O elevado ingresso de recursos no país fez o dólar cair 0,74% ontem, cotado a R$2,281, depois de dois dias seguidos de alta. O cenário externo levemente mais favorável também contribuiu para o movimento no câmbio. A Bolsa de Valores de São Paulo (Bovespa) fechou com ligeira alta de 0,29% (32.941 pontos), depois de cair mais de 2,3% ao longo do dia. Já o risco-Brasil, calculado pelo banco americano JP Morgan, despencou 5,45%, para 260 pontos centesimais.

A volatilidade predominou nos mercados financeiros mundiais, com as atenções dos investidores voltadas para os dados da inflação nos EUA e que poderão levar o Federal Reserve (Fed, o banco central americano) a elevar os juros, no fim deste mês. Os preços ao consumidor avançaram 0,4% em maio, depois de uma alta de 0,6% em abril. Mas o núcleo, que exclui alimentos e energia, subiu 0,3%, ao passo que economistas esperavam alta de 0,2%. A previsão é de que a taxa suba em 0,25 ponto percentual, para 5,25% ao ano.

Contratos de juros futuros encerram em queda

As bolsas no exterior reagiram com menos tensão ao anúncio. Nos EUA, o Dow Jones, da Bolsa de Nova York, subiu 1,03% e o Nasdaq, 0,65%. No Japão, o Nikkei fechou em alta de 1,61% e, na Alemanha, o DAX subiu 0,26%.

¿ O foco, agora, está nos próximos índices de inflação que irão definir se o Fed vai mesmo, ou não, aprofundar o desaquecimento da economia americana ¿ disse o economista Silvio Campos Neto, do Banco Schahin.

Já o economista-chefe da Lopes Filho & Associados, Julio Hegedus Netto, acredita que a confirmação das taxas de inflação dentro dos níveis esperados, com pequenas exceções nos núcleos, é positiva para o mercado:

¿ Talvez estejamos assistindo a uma acomodação nos índices, o que pode ser um bom sinal para a decisão do Fed, dias 28 e 29, grande foco das atenções nas últimas semanas ¿ analisa.

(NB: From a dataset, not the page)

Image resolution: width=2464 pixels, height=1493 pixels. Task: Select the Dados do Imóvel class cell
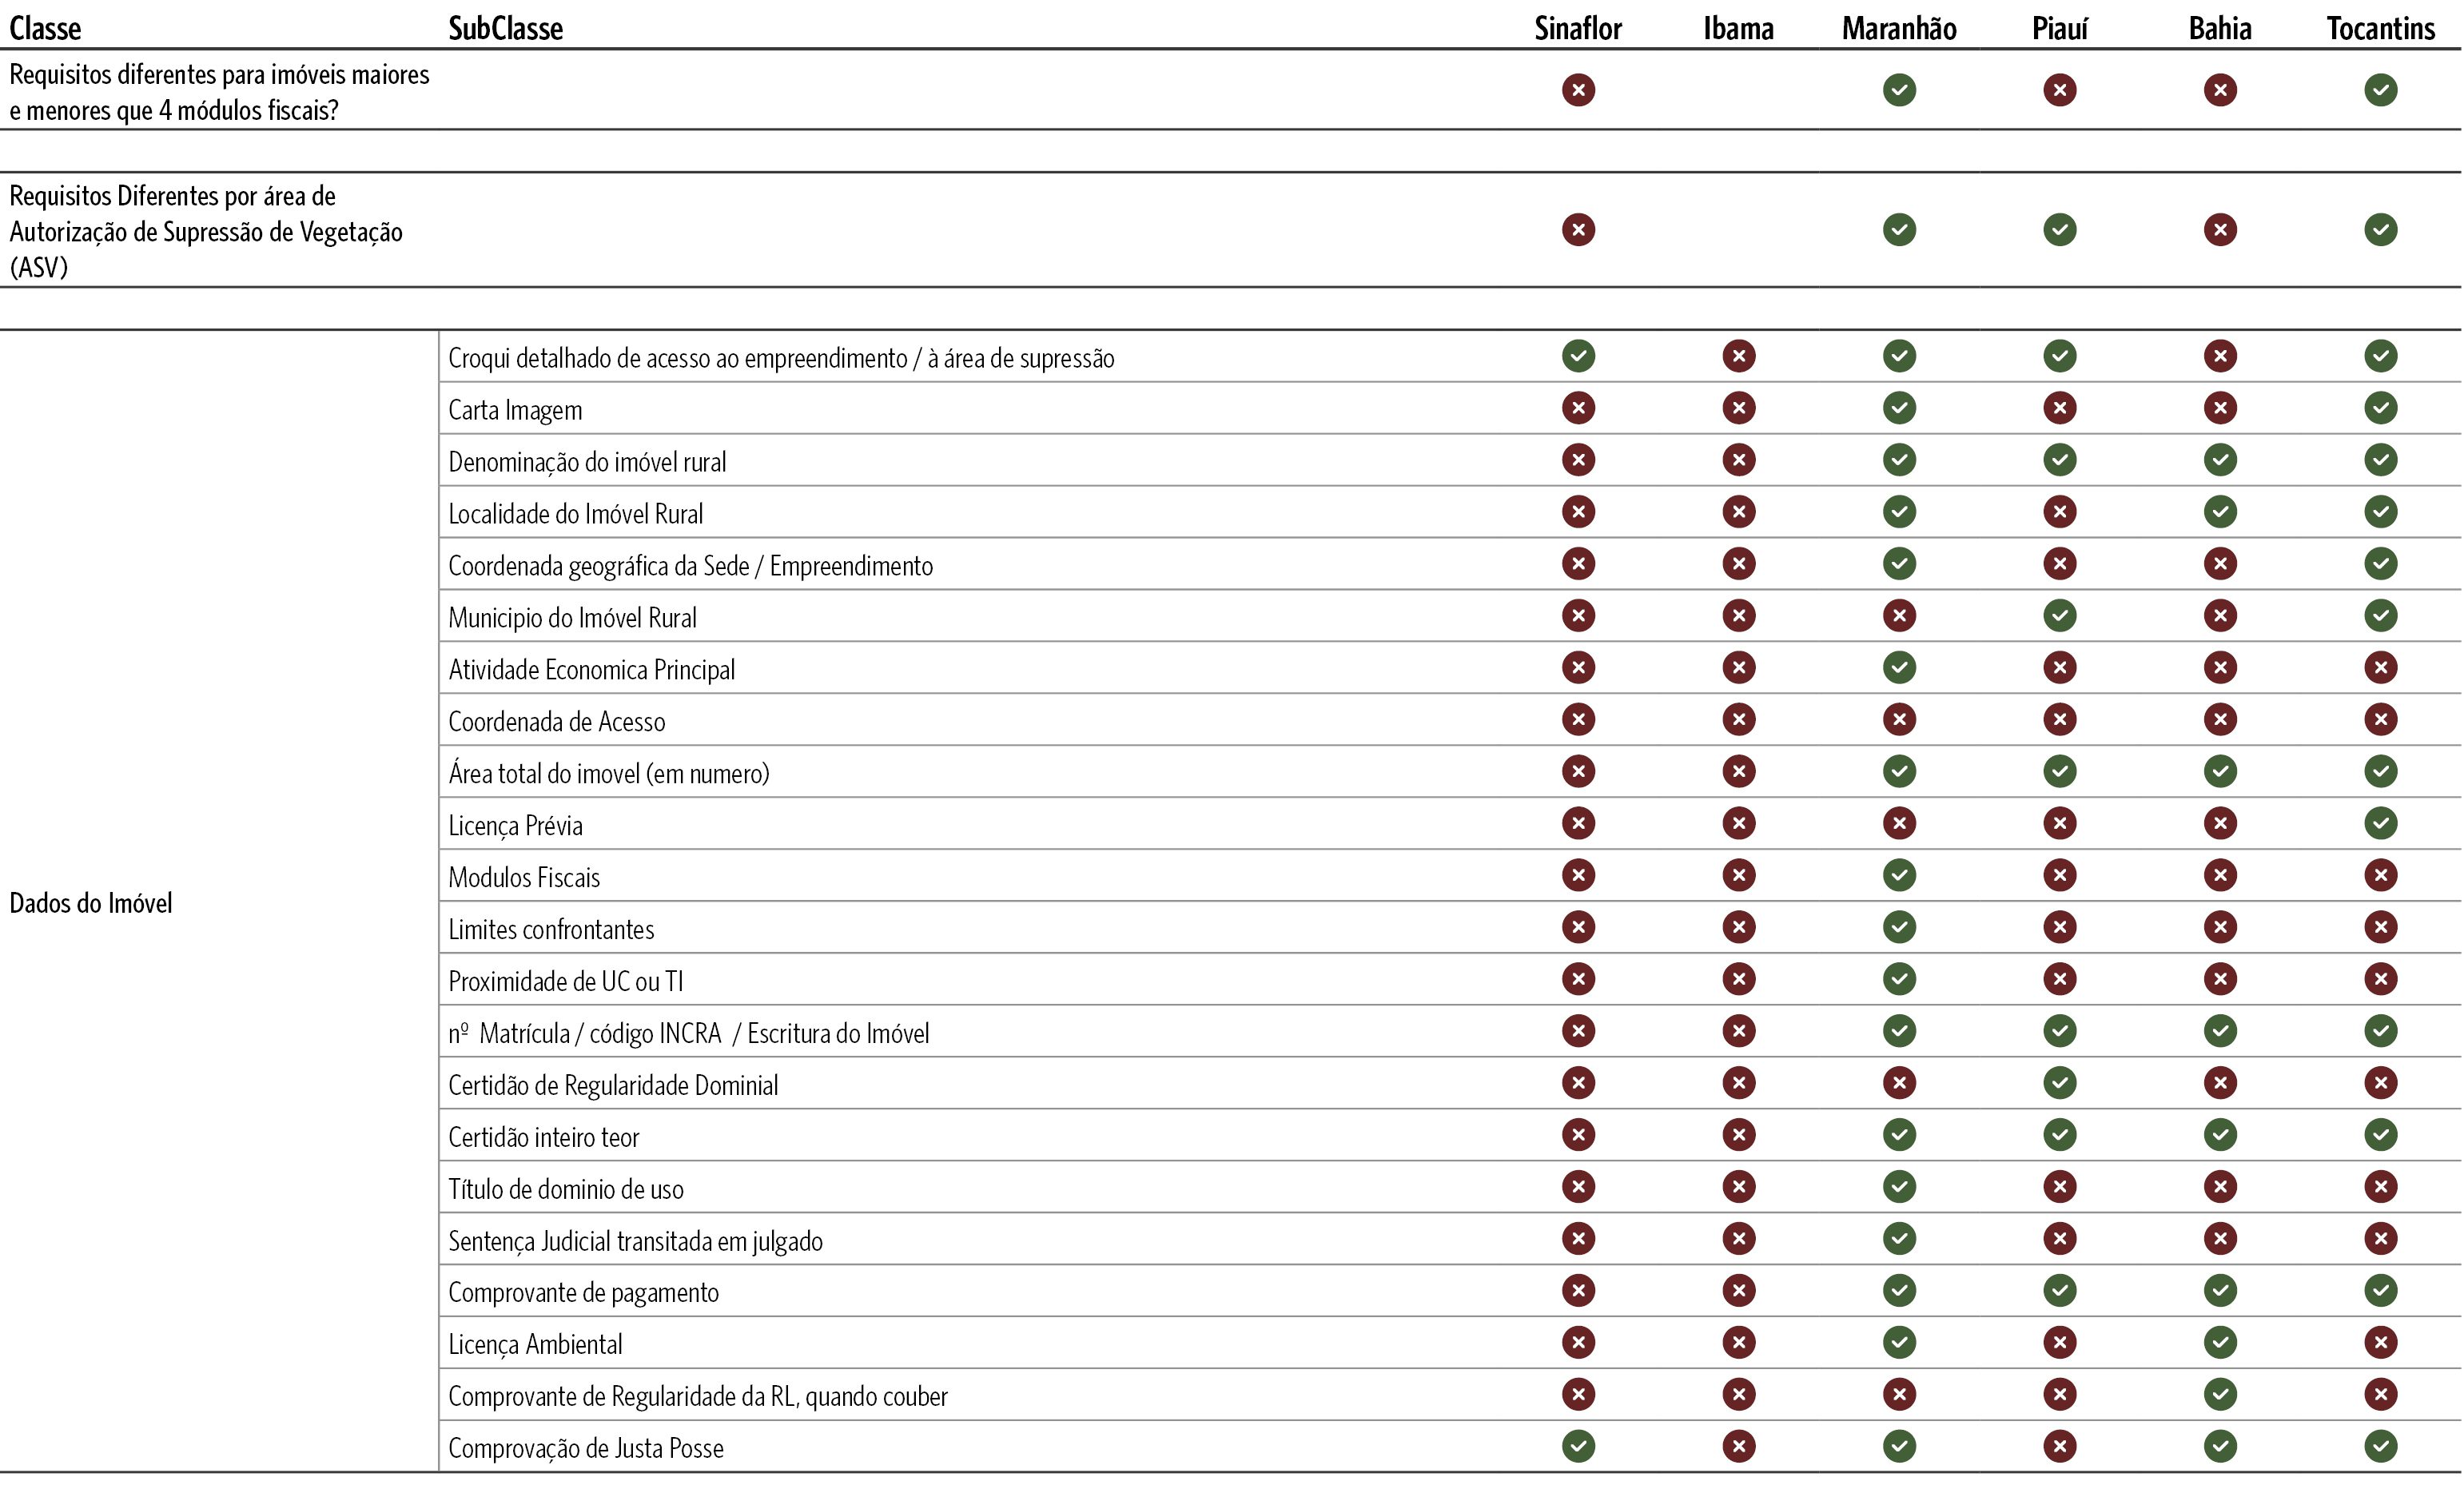click(91, 903)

Em relação ao dólar, o presidente da Associação Brasileira dos Analistas do Mercado de Capitais (Abamec), Edmilson Lyra, não acredita em novas altas, pelo menos, a curto e médio prazos.

¿ Podem acontecer algumas variações, mas não vejo sustentabilidade para grandes altas. Existe, ainda, um fluxo favorável de recursos e, apesar de estarmos em um ano eleitoral, não acredito que possamos repetir o mesmo quadro de 2002, quando o dólar estava em alta acentuada ¿ disse.

Na Bolsa de Mercadorias e Futuros (BM&F), as taxas da maioria dos contratos que projetam os juros nos próximos meses fecharam em queda. O Depósito Interfinanceiro (DI) para abril de 2007 recuou para 15,04% ao ano, com variação negativa de 0,40%. Os contratos DI para julho de 2007 recuaram 0,39%, para 15,35% ao ano. Os de janeiro de 2008, de maior liquidez e mais negociados, terminaram a 15,88% anuais, com queda de 0,63%.